The PlayStation appears and sports games have never looked back. From that point, every sports game required the following:
1. A league license. You can try without one but it never works. All-Star Baseball worked in the Nintendo age but you can't sell a game today where nobody knows who's playing. 2K Sports scared the hell of Electronic Arts in 2004 with the release of NFL2K5. It was a superior product to Madden 05 and it sold for $19.99. NINETEEN EFFING DOLLARS AND NINTY-NINE CENTS!!! It forced EA to drop the price of Madden 05 from 49.99 to 29.99. NFL2k5 was awesome in so many ways it made the sphincters at EA pucker up and plop down 300 million dollars to secure the NFL license. EA's deal currently runs through 2013.
2. Instant Replay. The single most important feature of a sports game. The ability to replay the magic you just created on the screen, in the finest detail with all the options a director in the broadcast truck has at their disposal, is essential to sports game smacktalk. Instant Replay makes gloating an exhibition sport in its own right. Also being able to save and upload your replay means your friend will never forget the video game beating you put on him. Ever. Like this. WARNING: EXTREMELY OFFENSIVE LANGUAGE. Funny but offensive.

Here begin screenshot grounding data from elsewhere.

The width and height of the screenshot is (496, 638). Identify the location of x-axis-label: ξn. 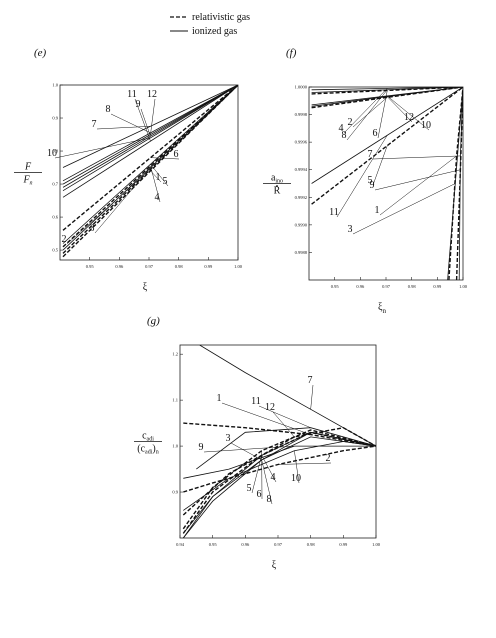
(382, 308).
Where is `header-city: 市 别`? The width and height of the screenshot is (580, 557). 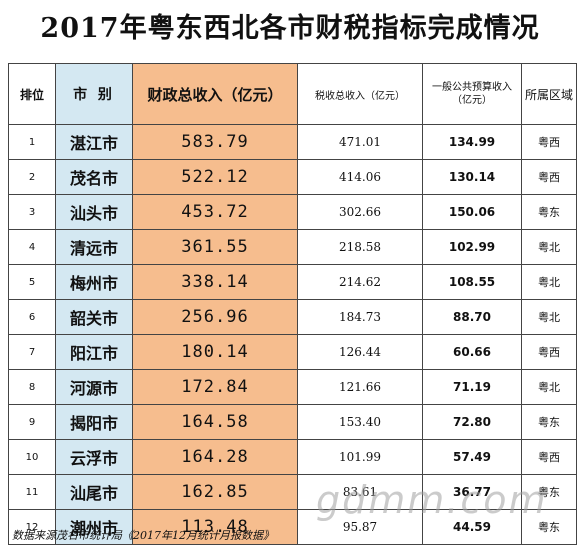
header-city: 市 别 is located at coordinates (94, 94).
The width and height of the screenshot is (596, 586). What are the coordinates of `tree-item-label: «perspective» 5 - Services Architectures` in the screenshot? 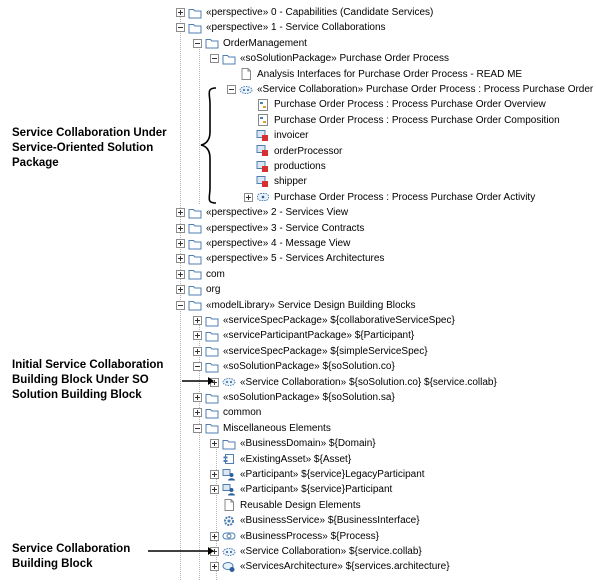 It's located at (296, 259).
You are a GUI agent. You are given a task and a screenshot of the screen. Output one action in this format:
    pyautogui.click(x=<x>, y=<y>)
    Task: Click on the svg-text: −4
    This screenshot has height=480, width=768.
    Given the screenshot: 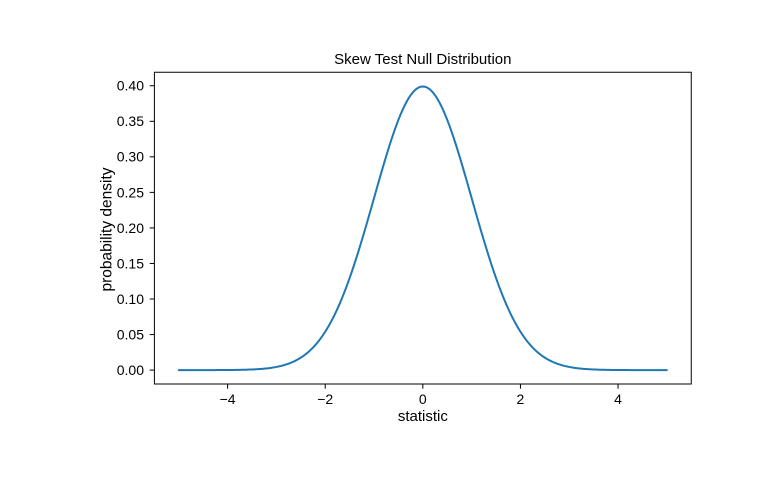 What is the action you would take?
    pyautogui.click(x=228, y=399)
    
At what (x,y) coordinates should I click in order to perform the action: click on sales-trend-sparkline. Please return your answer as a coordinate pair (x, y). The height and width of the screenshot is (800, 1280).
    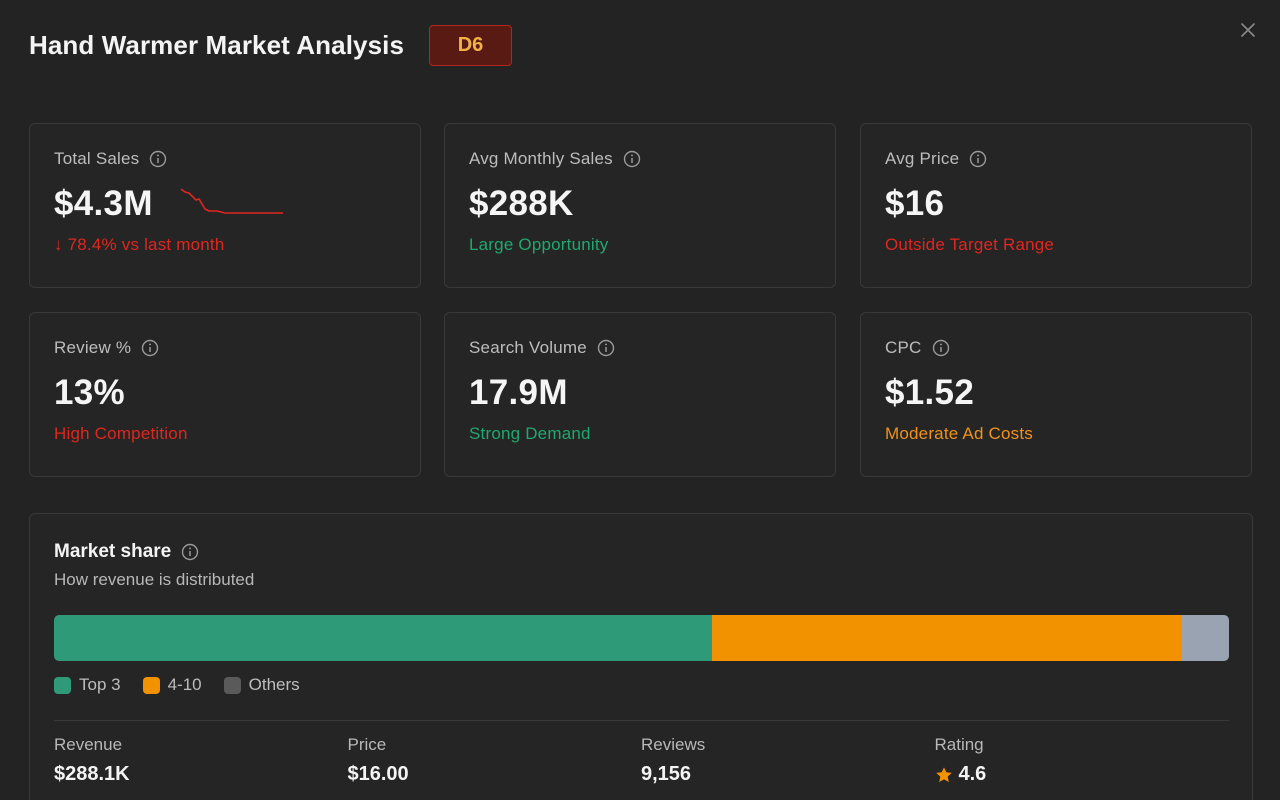
    Looking at the image, I should click on (232, 201).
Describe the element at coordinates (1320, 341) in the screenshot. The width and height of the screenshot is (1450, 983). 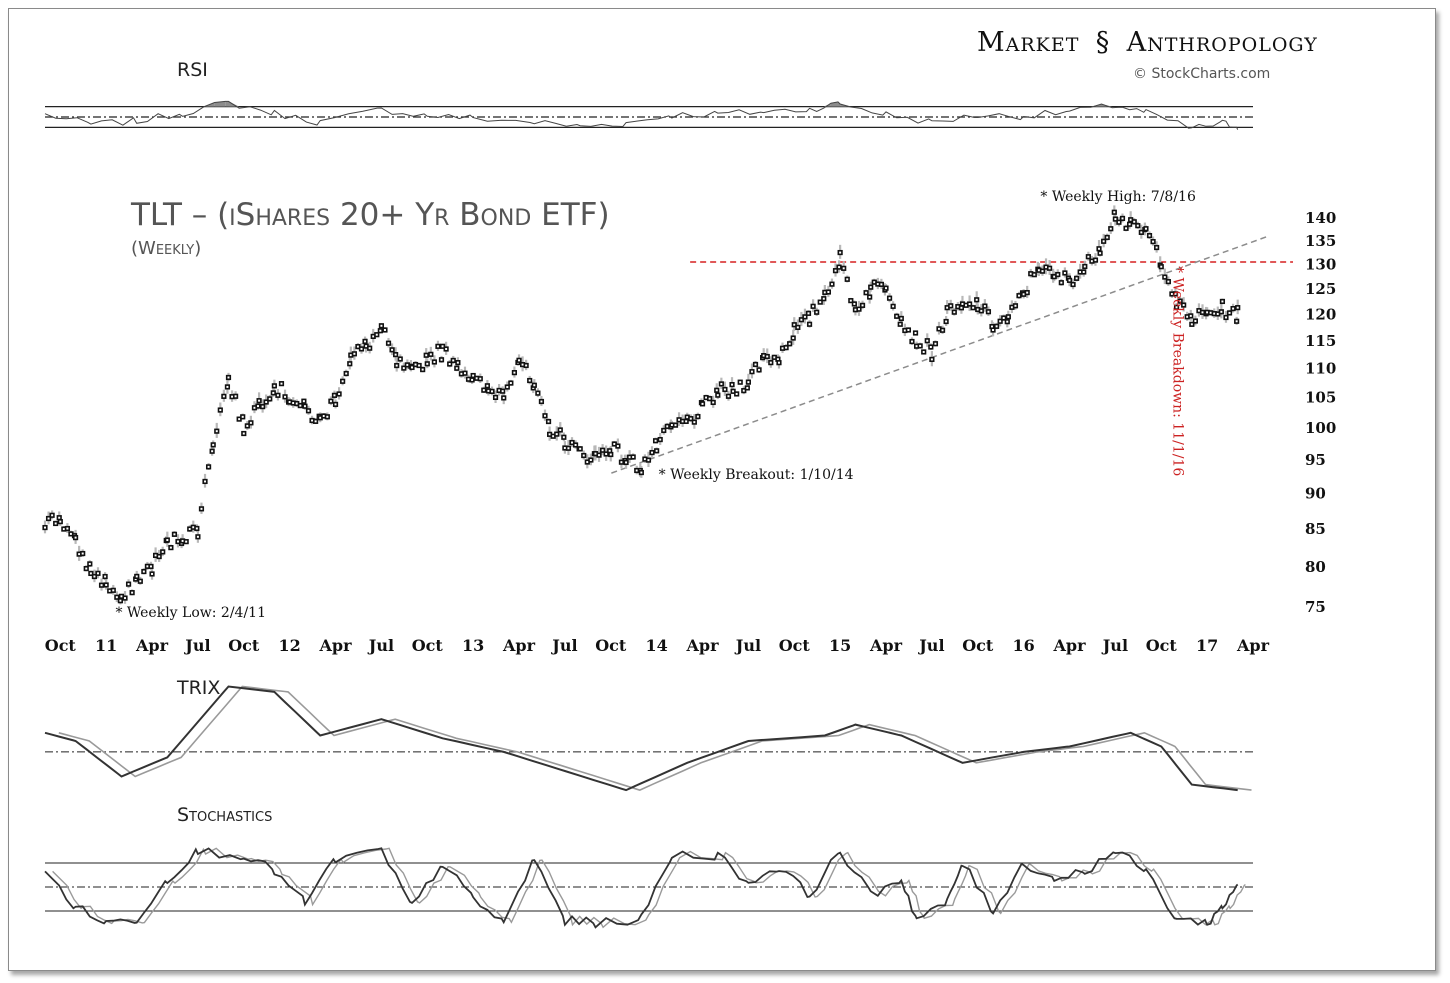
I see `y-tick-label: 115` at that location.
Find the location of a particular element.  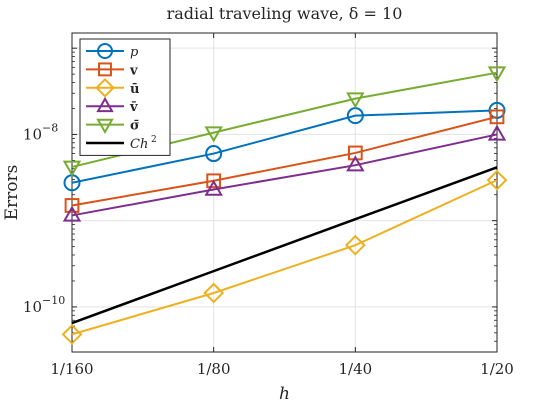

legend-item: p is located at coordinates (112, 52).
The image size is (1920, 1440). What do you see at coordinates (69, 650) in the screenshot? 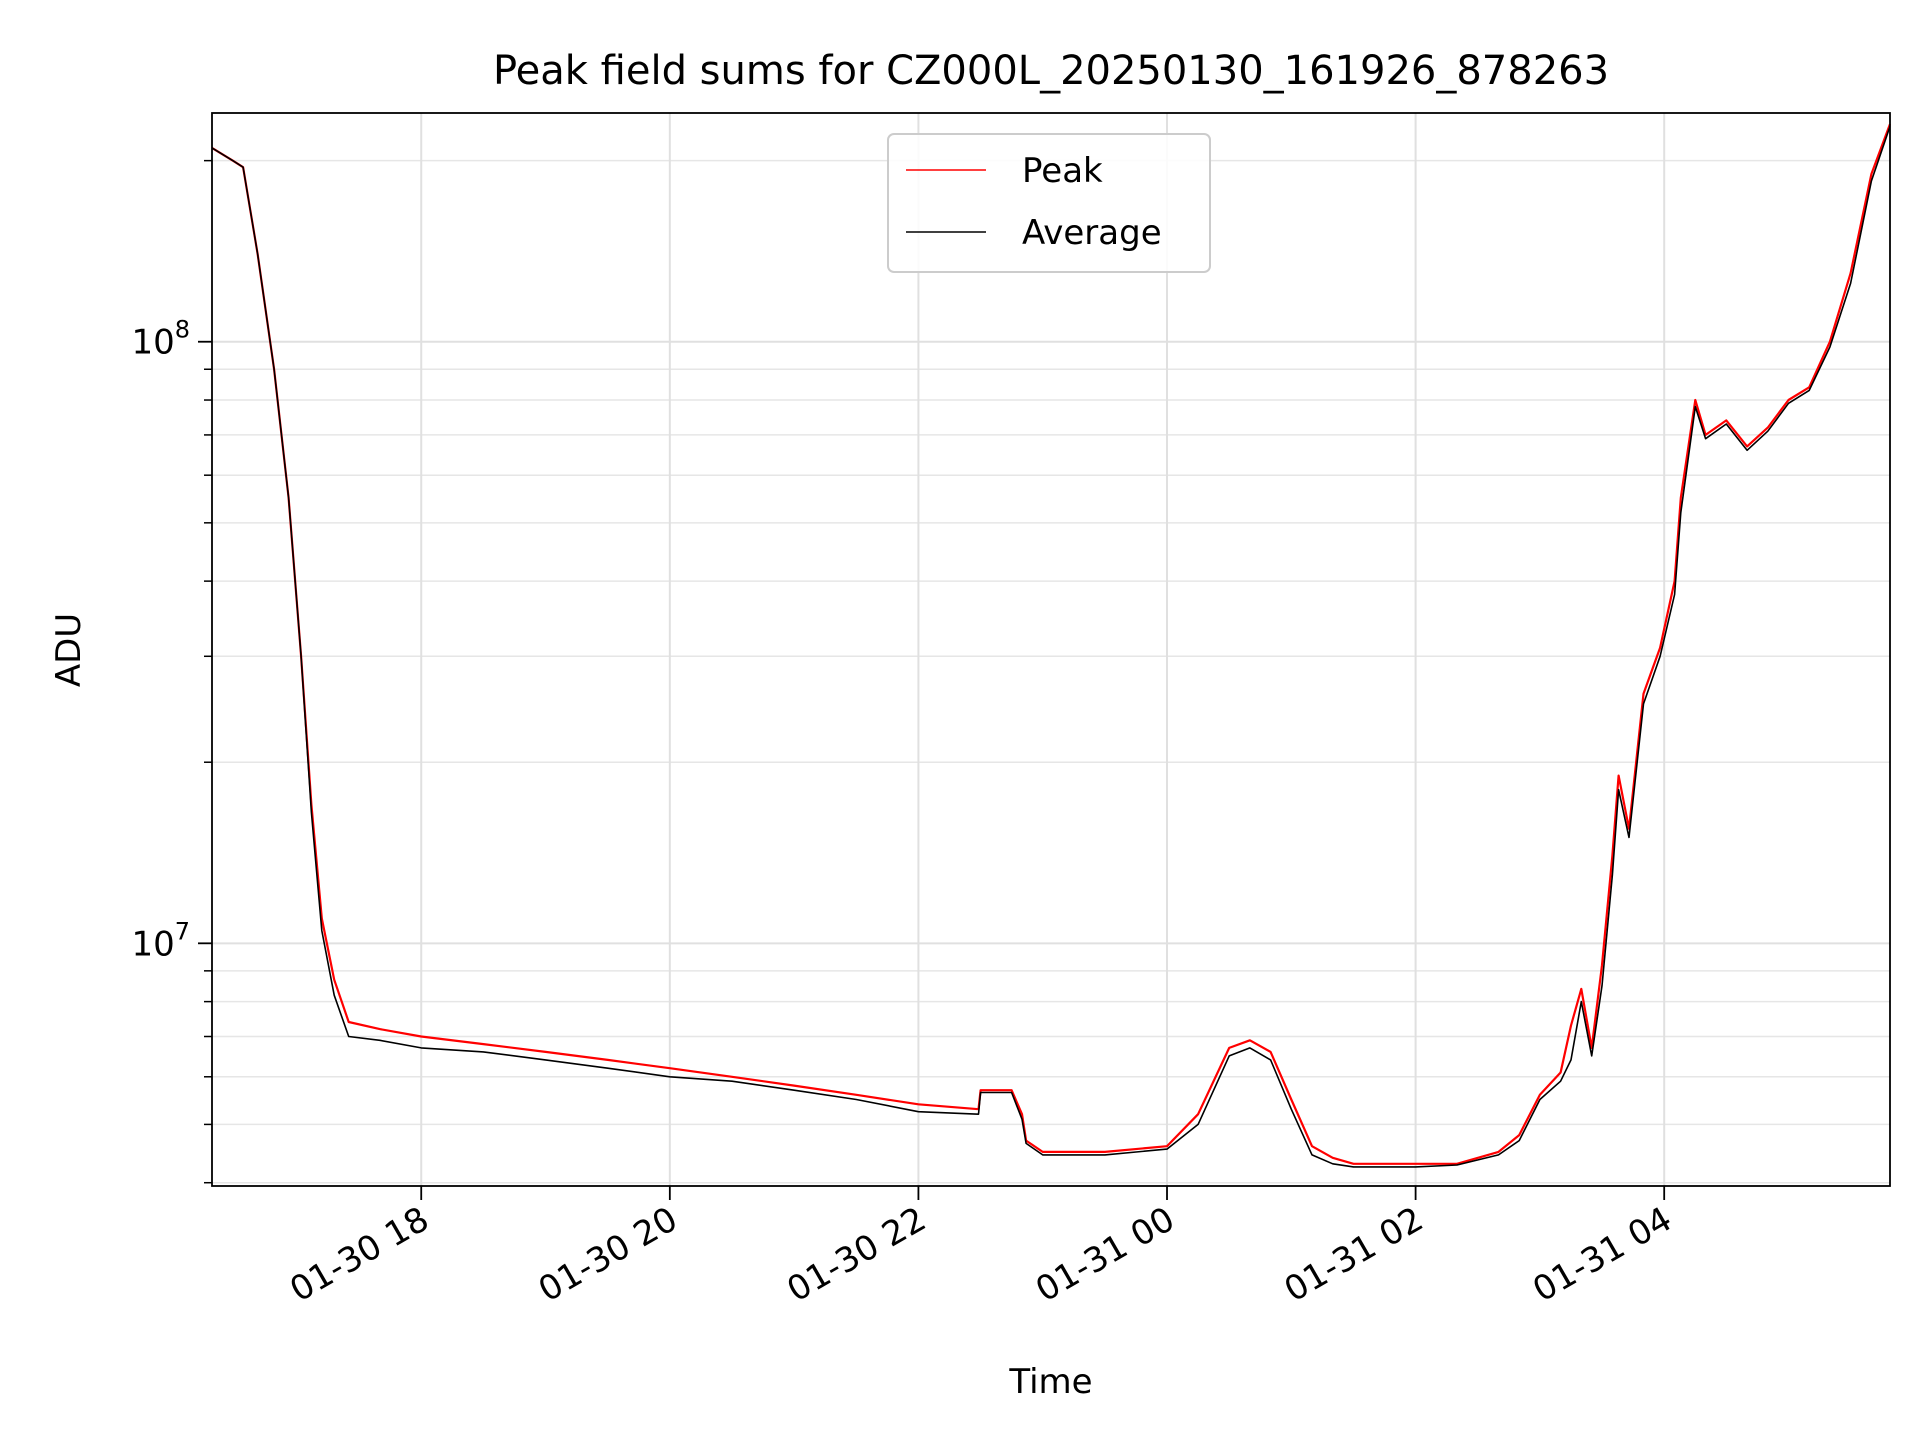
I see `y-axis-label: ADU` at bounding box center [69, 650].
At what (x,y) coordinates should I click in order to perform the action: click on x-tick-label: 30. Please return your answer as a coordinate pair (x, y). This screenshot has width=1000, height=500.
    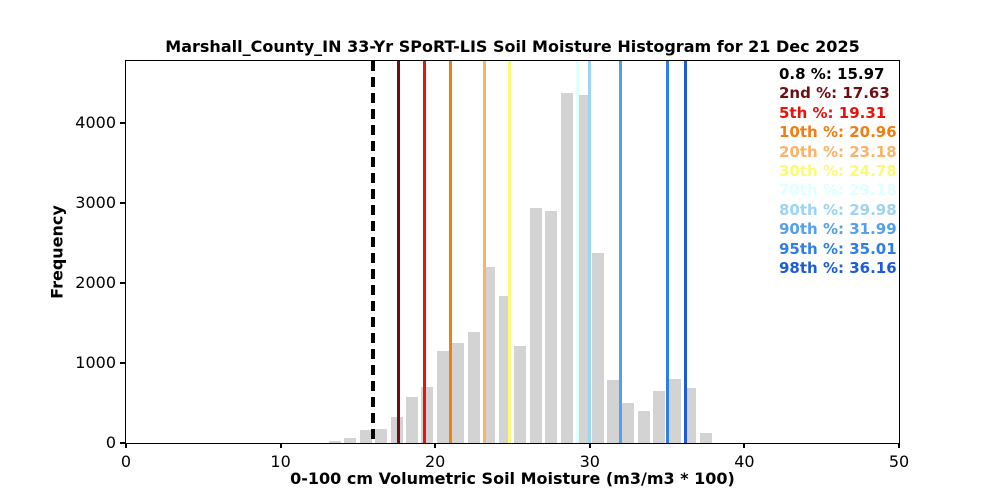
    Looking at the image, I should click on (590, 462).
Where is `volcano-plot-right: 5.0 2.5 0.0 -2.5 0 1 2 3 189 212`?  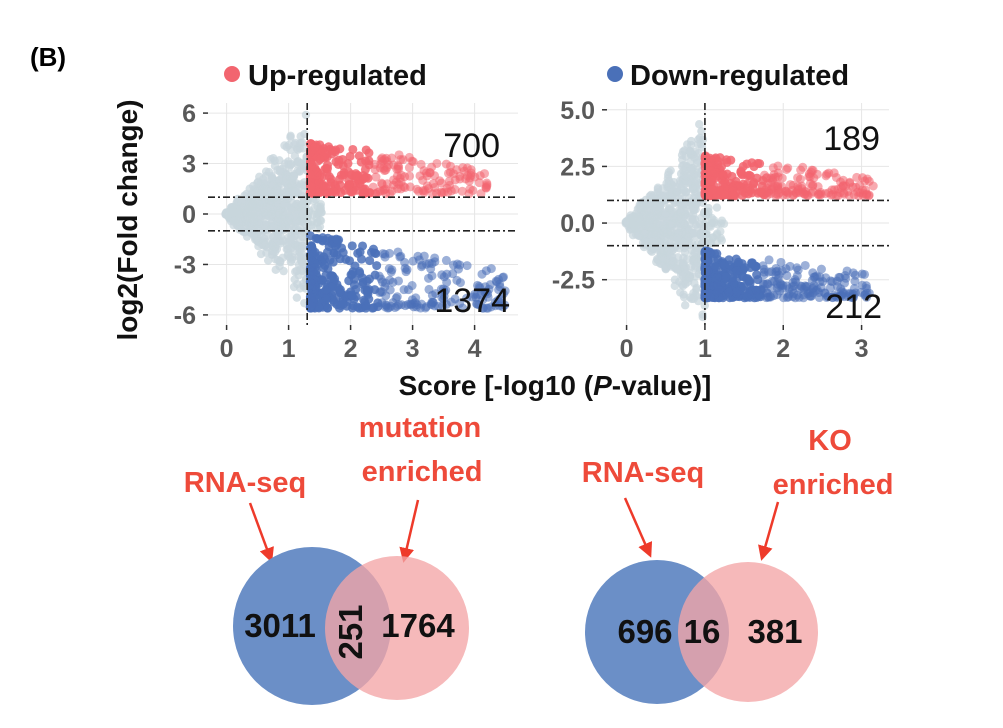
volcano-plot-right: 5.0 2.5 0.0 -2.5 0 1 2 3 189 212 is located at coordinates (720, 230).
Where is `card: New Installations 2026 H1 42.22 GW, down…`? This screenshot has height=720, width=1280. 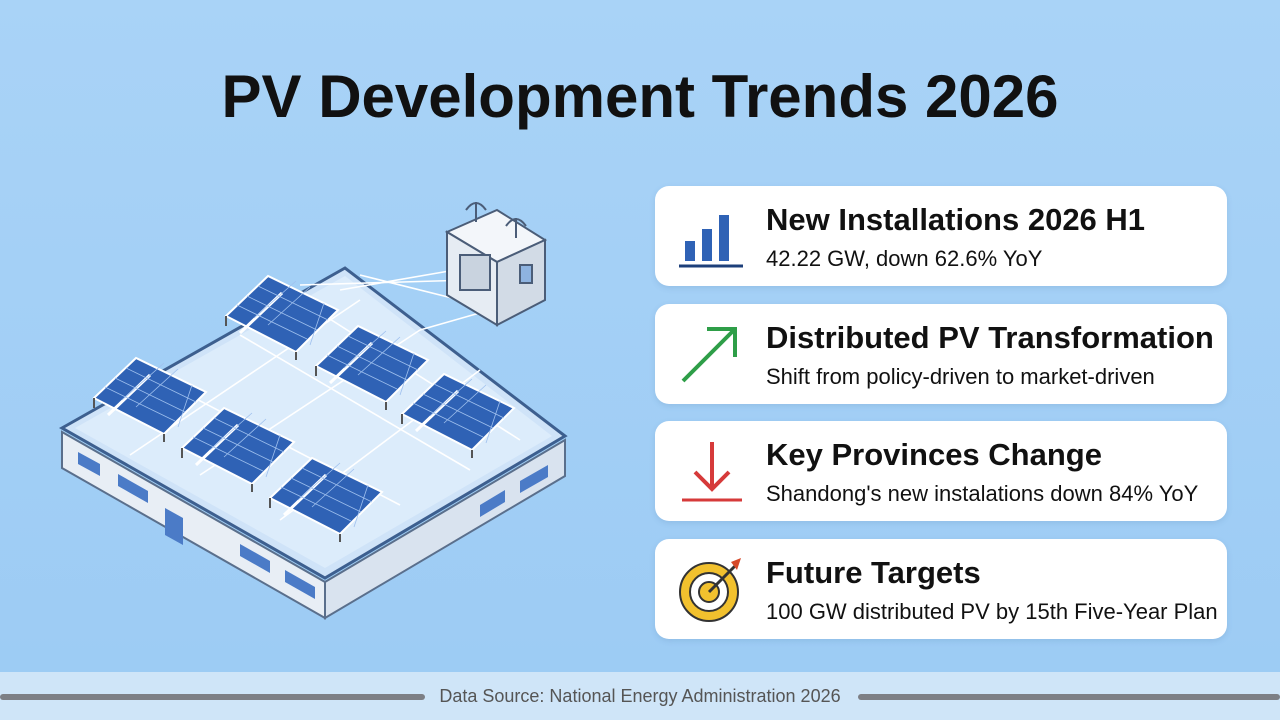 card: New Installations 2026 H1 42.22 GW, down… is located at coordinates (941, 236).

3. Graphics, Graphics, Graphics. If you expect people to shell out $50 or $60 every year for a game that is essentially the same as last year with slight tweaks, it damn well better look better than it did the year before. Problem today is that the improvements are happening in smaller increments because they're already fantastic. Not a lot of room to grow here because only the Uncanny Valley lays ahead.
4. Franchise Mode. Once developers realized that there was a frustrated GM in a lot of us, this mode became standard. Give a gamer the option to micromanage his experience and most of us can't resist. If the gamer is also a sports fan, this inclination is even more prevalent. Madden has, at various times, allowed the player to set the price of seating, parking and hot dogs. I made the seats more expensive but made parking and hot dogs cheap. My team made money. This stuff is easy.
So, while developers will continue to produce sports games annually, any review of these games boils down to whatever tweaks have been made to established modes and graphics upgrades. Changes to gameplay are limited by the amount of realism the game can manage. There's not much more to do with your football or hockey player that your controller isn't already doing. The limits of the human body and fundamentals of the games also govern what a gamer can do with his player. There's not a lot of room for growth left there.
Therefore, in the future, I won't be giving anything but the most cursory review of an ongoing sports series. I'll always play the latest EA Sports offering but unless something truly different (like Fight Night Champion) comes along, I agree with Kotaku in that there's not much left to say about sports games so I'll prattle on about something else instead.